27. The method of claim 26, further comprising the action of:
canceling a ready state of the print engine responsive to the spin
down instruction.
28. A multifunction device that is capable of accelerating the
printing of a scanning target, the multifunction device comprising:
a scanning mechanism that is capable of scanning a scan target to
produce an image of the scan target and that is capable of
providing timing-related information for the scanning; and a print
engine that is capable of printing the image of the scan target as
produced by the scanning mechanism; wherein the multifunction
device is adapted to manage a current state of the print engine
responsive to a predicted time for completing the scanning as
determinable from the timing-related information.
29. The multifunction device of claim 28, wherein the scanning
mechanism and the print engine can, at least in part, jointly
provide a copying function.
30. The multifunction device of claim 28, wherein the multifunction
device manages the current state of the print engine responsive to
the predicted time for completing the scanning so as to balance
copying throughput against wear and tear of the print engine.
31. A method for accelerating printing, the method comprising
actions of: beginning a scan of a scanning target at a scanner;
sending a time remaining indicator from the scanner to a resolver;
analyzing, at the resolver, the time remaining indicator with
respect to at least one characteristic that is associated with a
print engine; and sending an instruction from the resolver to the
print engine responsive to the time remaining indicator and based
on the analyzing.
32. The method of claim 31, further comprising the action of:
executing the instruction at the print engine.

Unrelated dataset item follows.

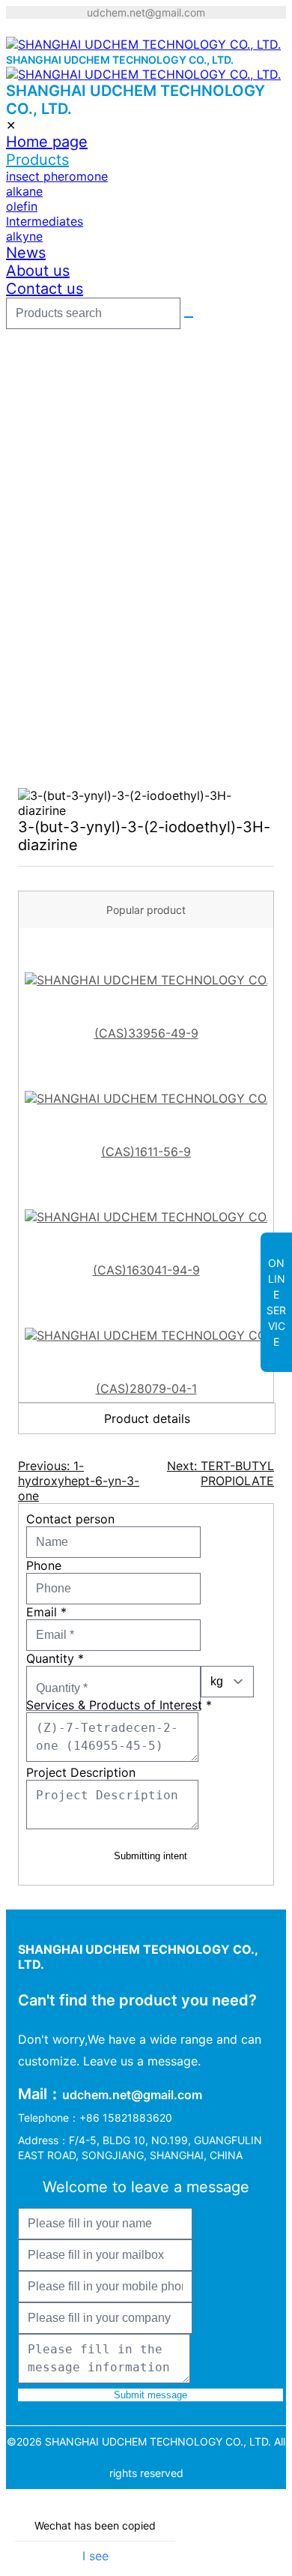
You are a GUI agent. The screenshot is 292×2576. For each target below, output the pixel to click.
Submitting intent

33. The method of claim 31, further comprising the action of:
initializing the print engine responsive to the instruction.
34. The method of claim 31, further comprising the action of:
spinning down the print engine responsive to the instruction.
35. The method of claim 31, wherein the action of analyzing, at the
resolver, the time remaining indicator with respect to at least one
characteristic that is associated with a print engine comprises the
action of analyzing the time remaining indicator with respect to at
least one of an engine timing value of the print engine and a
current engine state of the print engine.
36. The method of claim 31, further comprising the action of:
printing an image of the scanning target at the print engine.
37. The method of claim 36, wherein the actions of beginning a scan
of a scanning target at a scanner and printing an image of the
scanning target at the print engine comprise the action of copying
the scanning target.
38. A multifunction device that is capable of accelerating the
printing of a scanning target, the multifunction device configured
to perform actions comprising: scan and print one or more documents
to thereby enable copying of the one or more documents; predict a
time to scanning completion for a scan of the one or more
documents; compare the time to scanning completion to a time period
for readying a print engine; and instruct the print engine to begin
readying for printing when the time to scanning completion is or
becomes less than or equal to the time period for readying the
print engine.
39. An arrangement for accelerating the printing of a scanning
target, the arrangement comprising: means for scanning for scanning
a scanning target and producing an electronic image thereof; means
for printing for printing the electronic image of the scanning
target; and means for resolving (i) for analyzing a time remaining
to produce the electronic image of the scanning target in
conjunction with at least one characteristic of the means for
printing and (ii) for sending an instruction based on the analyzing
to the means for printing.
40. The arrangement of claim 39, wherein the means for scanning
sends the time remaining to produce the electronic image of the
scanning target to the means for resolving.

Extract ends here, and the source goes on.